* **Required action**: Pull every line with "sidebar" from the entries below.

Items listed in a dataset
+--
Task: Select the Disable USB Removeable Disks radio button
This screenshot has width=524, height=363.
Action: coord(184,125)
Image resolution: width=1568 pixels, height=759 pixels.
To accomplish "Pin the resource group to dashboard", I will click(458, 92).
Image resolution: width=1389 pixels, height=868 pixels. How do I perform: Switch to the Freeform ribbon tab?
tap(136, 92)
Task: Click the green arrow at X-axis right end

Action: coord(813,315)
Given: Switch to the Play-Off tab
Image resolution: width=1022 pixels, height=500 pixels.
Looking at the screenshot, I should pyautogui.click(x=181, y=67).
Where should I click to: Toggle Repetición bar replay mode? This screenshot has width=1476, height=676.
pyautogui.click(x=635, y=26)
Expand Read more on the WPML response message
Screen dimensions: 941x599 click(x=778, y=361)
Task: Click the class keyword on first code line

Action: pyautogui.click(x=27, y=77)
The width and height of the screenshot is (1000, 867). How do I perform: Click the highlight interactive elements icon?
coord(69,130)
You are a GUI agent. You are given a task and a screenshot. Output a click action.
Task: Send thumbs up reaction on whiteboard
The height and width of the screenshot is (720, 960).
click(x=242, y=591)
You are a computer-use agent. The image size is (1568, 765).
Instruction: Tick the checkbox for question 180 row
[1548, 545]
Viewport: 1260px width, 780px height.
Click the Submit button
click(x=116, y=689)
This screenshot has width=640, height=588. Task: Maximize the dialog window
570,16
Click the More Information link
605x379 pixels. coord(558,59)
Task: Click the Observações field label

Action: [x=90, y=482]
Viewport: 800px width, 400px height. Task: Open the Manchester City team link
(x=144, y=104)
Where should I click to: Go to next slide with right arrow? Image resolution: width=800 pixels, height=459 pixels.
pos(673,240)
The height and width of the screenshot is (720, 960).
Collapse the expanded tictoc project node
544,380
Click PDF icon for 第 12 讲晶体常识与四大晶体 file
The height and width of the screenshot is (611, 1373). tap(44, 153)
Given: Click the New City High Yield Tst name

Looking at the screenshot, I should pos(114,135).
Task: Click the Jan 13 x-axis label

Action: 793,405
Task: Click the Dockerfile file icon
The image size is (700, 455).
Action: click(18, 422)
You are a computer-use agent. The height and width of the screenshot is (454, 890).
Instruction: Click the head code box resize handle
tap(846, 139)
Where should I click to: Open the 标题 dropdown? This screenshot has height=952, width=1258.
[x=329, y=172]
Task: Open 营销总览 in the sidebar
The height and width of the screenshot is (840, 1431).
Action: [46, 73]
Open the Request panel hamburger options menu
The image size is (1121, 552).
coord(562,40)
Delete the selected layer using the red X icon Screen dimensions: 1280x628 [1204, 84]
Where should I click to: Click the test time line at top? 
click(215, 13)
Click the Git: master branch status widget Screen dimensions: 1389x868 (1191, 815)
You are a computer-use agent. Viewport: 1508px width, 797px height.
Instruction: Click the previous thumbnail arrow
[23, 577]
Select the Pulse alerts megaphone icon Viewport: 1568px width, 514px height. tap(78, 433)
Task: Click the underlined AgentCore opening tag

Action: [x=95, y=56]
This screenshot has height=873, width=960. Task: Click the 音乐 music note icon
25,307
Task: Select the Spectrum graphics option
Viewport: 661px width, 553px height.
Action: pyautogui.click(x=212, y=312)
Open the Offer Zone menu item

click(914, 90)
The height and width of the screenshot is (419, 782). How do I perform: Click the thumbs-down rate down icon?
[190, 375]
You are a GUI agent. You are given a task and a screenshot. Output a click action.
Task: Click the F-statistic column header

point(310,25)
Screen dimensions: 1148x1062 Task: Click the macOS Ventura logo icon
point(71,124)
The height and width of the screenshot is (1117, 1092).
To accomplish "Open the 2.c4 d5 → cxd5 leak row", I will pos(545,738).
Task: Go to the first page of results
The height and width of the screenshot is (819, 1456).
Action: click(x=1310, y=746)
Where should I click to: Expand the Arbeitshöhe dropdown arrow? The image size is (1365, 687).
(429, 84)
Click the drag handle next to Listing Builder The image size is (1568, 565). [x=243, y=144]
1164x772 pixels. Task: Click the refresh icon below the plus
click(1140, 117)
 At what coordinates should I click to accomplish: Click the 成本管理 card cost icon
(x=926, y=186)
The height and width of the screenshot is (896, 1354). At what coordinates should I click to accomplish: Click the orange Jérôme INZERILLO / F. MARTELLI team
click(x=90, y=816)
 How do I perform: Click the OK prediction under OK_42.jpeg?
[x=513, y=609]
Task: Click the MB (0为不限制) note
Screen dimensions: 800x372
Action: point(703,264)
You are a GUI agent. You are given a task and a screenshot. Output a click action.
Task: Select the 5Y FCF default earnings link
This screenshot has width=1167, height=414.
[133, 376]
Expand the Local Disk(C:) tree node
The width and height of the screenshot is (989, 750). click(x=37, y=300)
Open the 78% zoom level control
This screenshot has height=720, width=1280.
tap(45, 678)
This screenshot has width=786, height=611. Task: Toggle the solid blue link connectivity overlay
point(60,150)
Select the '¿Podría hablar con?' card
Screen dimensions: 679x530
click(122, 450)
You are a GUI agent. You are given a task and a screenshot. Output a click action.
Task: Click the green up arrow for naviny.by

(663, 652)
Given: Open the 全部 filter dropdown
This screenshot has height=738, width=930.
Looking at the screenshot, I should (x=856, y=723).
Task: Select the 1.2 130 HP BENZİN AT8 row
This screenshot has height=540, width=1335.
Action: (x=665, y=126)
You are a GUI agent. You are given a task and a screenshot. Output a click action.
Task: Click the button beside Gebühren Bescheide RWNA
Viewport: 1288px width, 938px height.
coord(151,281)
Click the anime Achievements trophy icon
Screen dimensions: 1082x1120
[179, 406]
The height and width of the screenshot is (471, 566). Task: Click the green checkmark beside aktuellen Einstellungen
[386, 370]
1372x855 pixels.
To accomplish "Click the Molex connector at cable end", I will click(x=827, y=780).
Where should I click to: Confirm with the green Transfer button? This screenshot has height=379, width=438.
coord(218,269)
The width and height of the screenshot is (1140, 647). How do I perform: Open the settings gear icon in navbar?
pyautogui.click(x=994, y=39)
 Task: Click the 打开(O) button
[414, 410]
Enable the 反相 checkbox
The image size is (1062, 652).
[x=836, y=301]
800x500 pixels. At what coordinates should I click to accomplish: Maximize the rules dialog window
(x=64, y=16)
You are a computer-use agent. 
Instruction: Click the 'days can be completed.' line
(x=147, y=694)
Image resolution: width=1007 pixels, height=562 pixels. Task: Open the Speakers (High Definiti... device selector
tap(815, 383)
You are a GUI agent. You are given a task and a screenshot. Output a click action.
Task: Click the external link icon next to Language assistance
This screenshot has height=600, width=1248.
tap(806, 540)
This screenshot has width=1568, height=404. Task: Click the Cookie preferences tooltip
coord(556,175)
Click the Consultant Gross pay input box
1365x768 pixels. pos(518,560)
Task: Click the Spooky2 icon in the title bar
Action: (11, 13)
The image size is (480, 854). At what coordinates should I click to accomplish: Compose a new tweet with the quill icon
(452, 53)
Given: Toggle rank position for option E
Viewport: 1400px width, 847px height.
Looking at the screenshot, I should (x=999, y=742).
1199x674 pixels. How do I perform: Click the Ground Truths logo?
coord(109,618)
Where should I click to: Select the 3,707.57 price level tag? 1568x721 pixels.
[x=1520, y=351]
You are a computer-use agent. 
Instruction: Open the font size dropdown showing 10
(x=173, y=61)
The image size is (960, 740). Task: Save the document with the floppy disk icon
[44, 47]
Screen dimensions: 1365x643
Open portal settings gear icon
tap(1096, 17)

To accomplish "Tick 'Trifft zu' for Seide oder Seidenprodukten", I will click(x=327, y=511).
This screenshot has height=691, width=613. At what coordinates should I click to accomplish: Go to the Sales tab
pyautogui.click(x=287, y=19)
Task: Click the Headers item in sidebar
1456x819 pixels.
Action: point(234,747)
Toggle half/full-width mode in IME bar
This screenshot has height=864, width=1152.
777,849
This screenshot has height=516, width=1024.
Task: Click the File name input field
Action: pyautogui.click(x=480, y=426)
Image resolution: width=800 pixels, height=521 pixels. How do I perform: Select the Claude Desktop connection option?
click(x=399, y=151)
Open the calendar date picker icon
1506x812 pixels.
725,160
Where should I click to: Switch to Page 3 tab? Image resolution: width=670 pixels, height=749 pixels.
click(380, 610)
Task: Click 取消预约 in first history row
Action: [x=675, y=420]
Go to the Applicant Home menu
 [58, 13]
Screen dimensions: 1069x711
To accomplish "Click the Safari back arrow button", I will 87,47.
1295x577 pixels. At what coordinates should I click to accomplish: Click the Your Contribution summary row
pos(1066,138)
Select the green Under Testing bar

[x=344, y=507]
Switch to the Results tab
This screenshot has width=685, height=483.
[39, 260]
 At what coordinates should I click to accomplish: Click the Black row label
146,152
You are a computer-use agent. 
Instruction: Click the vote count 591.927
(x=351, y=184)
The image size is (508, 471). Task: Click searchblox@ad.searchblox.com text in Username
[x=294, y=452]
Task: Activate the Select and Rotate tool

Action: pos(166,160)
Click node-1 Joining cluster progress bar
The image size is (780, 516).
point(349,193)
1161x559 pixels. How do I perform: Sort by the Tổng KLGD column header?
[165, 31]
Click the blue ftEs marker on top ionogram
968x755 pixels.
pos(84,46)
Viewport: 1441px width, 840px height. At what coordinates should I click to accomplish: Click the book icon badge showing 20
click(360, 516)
+--
* **Answer to this task**:
Task: Open 营销总览 in the sidebar
Task: Click the Headers item in sidebar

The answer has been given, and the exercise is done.